The heat and humidity of summer are already upon us here in Tallahassee, which means that most area homeowners are grateful for the delivery of cool air by their air conditioning systems. However, some area homeowners are undoubtedly struggling to keep cool because of broken AC systems or aging ones that are losing their ability to maintain the cool.

With an average life expectancy of 15 to 25 years, every homeowner must replace their AC systems at some point. But how do you determine which air conditioner is right for your home?

The HVAC professionals at Tallahassee’s Air Control Heating and Cooling are going to provide you with that answer. And if your home’s AC system is struggling to keep the cool, frequently breaking down, and is over 20 years old, it’s probably time for you to consider replacing it.

Consider First the Different Types of Air Conditioners

Let’s first consider the different types of air conditioning systems Florida homeowners use, and their pros and cons of each. They are:

  • Window Units—one of the cheapest options for cooling the air, window units primarily cool single rooms rather than an entire home. They’re in use mainly in apartments and smaller condo units, as larger residences require multiple units for complete cooling. While today’s models are about 30% more efficient than those produced a decade or more ago, their downside includes blocking window views and loud compressor noise.
  • Portable Units—like window units, the design of these units are for a single room rather than whole-home cooling. These systems are easier to set up than window units but are more expensive and less energy efficient. They are typically used where window units are not a viable option.
  • Ductless Mini-Split—as a type of heat pump, ductless mini-split units offer a bonus in providing heat during the colder months. These units can be installed without ductwork and deliver cooling in smaller homes similar to central AC systems. While more expensive than other non-central AC options, some models have the highest efficiency ratings of any type of AC system.
  • Central AC—with ductwork throughout the house, central AC offers the most comprehensive cooling of all systems, making it the ideal option for larger homes. While it’s the most expensive option, central AC is typically the most efficient way to keep the entire house cool.

Why Size Matters

Size is one of the most critical considerations in choosing the right air conditioning system for your home. While you might think that you need the biggest size possible for ultimate cooling, an oversized system will cause rapid temperature changes that will force the compressor to cycle on and off frequently. This will decrease dehumidification capabilities, wear down parts, boost energy consumption, and decrease the system’s operational lifespan.

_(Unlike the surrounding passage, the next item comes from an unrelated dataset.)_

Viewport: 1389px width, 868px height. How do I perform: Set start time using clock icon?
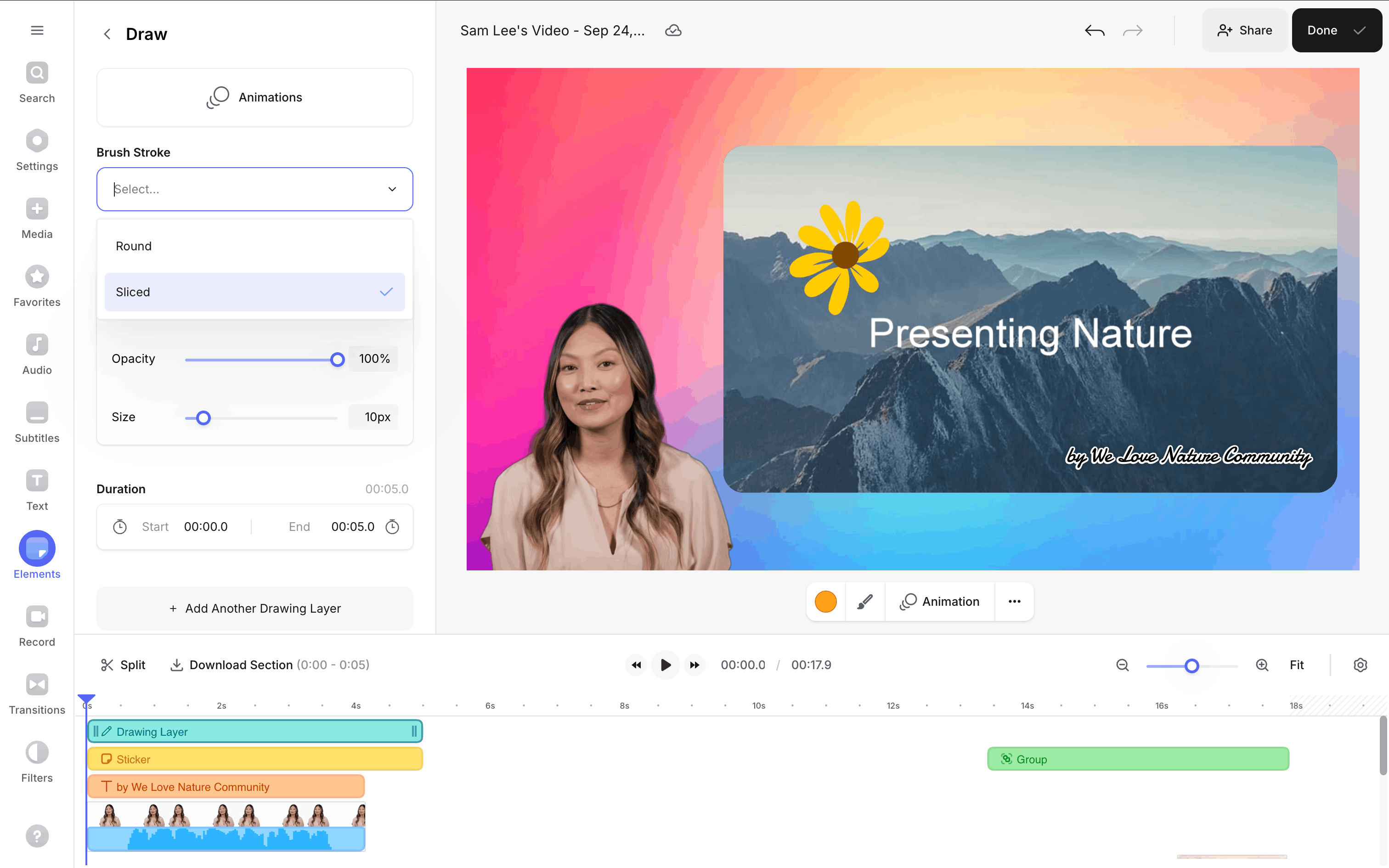119,526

Interior Home Space and Other Factors That Should Influence AC Choice

Experts determine a home’s optimal size AC system by measuring the interior space and matching it with the appropriate British thermal unit (BTU) per hour rating. The BTU rating is expressed as the amount of energy used to remove heat from a home in one hour, with the measurement expressed in tons that fall within 0.5-ton (6,000 BTU) increments. Generally, a 1,000-square-foot home needs an air conditioning system rating of 1.5 tons, while a 2,000-square-foot house would need a system rated 3 or 3.5 tons, depending on other factors.

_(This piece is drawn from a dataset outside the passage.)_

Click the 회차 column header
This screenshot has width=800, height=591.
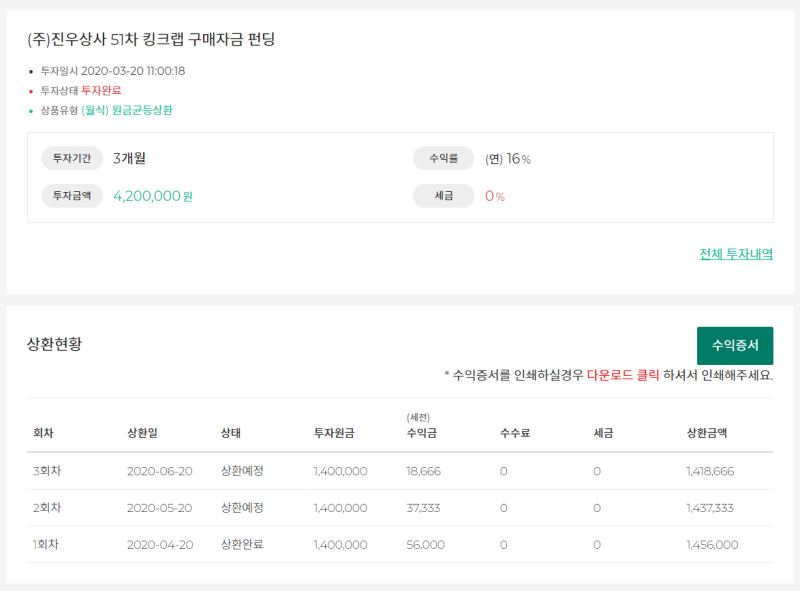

Other factors experts consider when sizing an AC system include:

  • Average temperature and humidity ranges during the year
  • Home insulation and other construction details
  • Number of people living in the home
  • Usage and placement of heat-generating appliances
  • Ductwork placement
  • Direct sun exposure

Assess Efficiency, Reliability, Noise, and Cost

Along with sizing, anyone choosing a new AC system should evaluate their efficiency, reliability, and cost. Efficiency can be assessed by a system’s SEER (seasonal energy-efficiency rating), with higher ratings indicating greater efficiency. The most efficient systems have a SEER rating of 26, but most models fall in the mid-teen range, which is still 20% more energy efficient than models offered just 10 years ago.

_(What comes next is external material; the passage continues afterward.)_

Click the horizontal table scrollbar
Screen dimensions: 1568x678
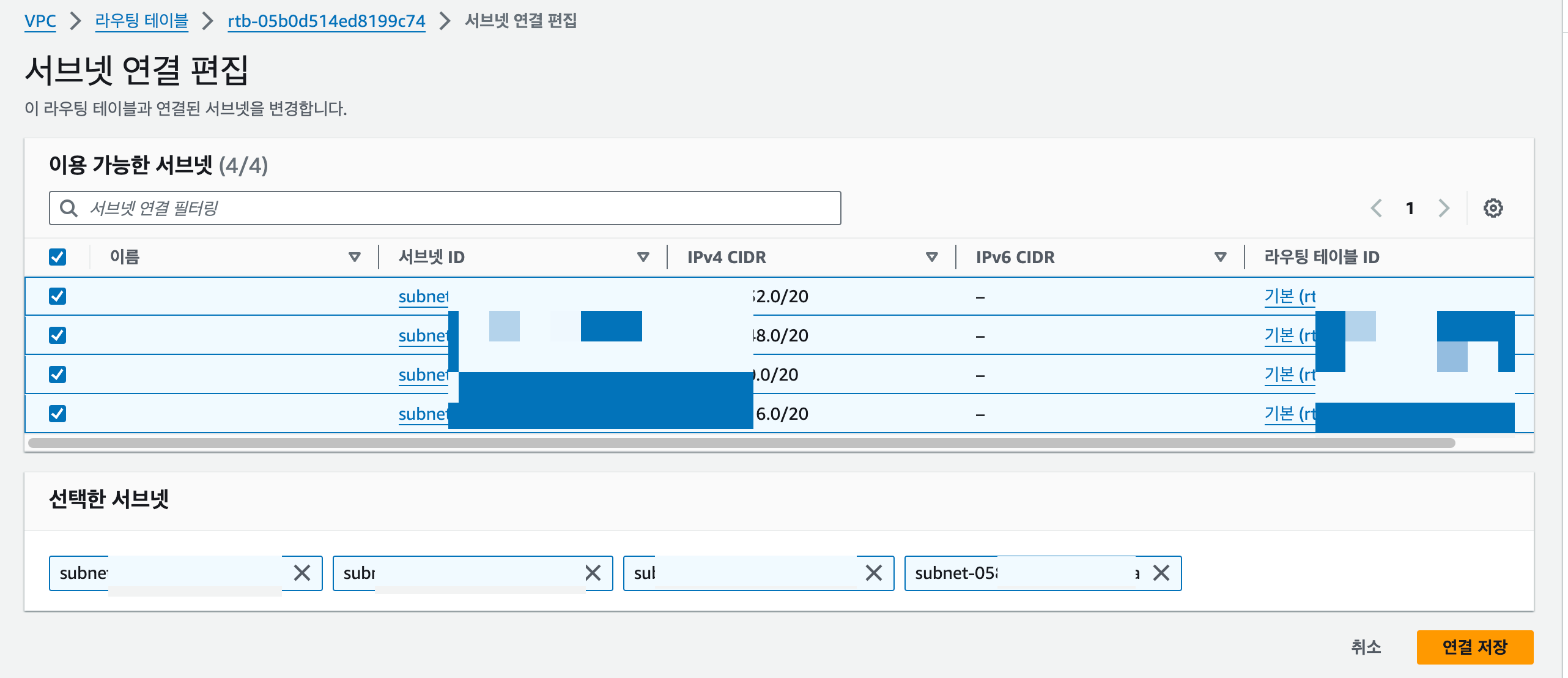tap(741, 443)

AC systems do not come with reliability ratings, but you can ask friends, neighbors, and HVAC professionals for their opinions on the reliability of systems they use or are familiar with. You can also consult what Consumer Reports says about the reliability of over 20 AC brands installed in the past 10 years.

Noise can be assessed by decibels, which most AC manufacturers publish as part of their product’s specs. Lower decibel numbers mean quieter systems. Depending on the type of system and where it will be located, this could be very important.

Cost is subjective, but in many ways, you get what you pay for. Systems with highly efficient SEER ratings almost always cost more than lower SEER-rated systems. Likewise, systems that have established a reputation for reliability tend to cost more than lesser-known brands.

Where to Find Your New Air Conditioner in the Tallahassee Area

An expert HVAC installer can help determine the perfect AC system to effectively cool your home. With more than five decades of installing air conditioning systems for north-central Florida homeowners and businesses, consult with Air Control Heating and Cooling at (850) 562-1234 for help in choosing your new system.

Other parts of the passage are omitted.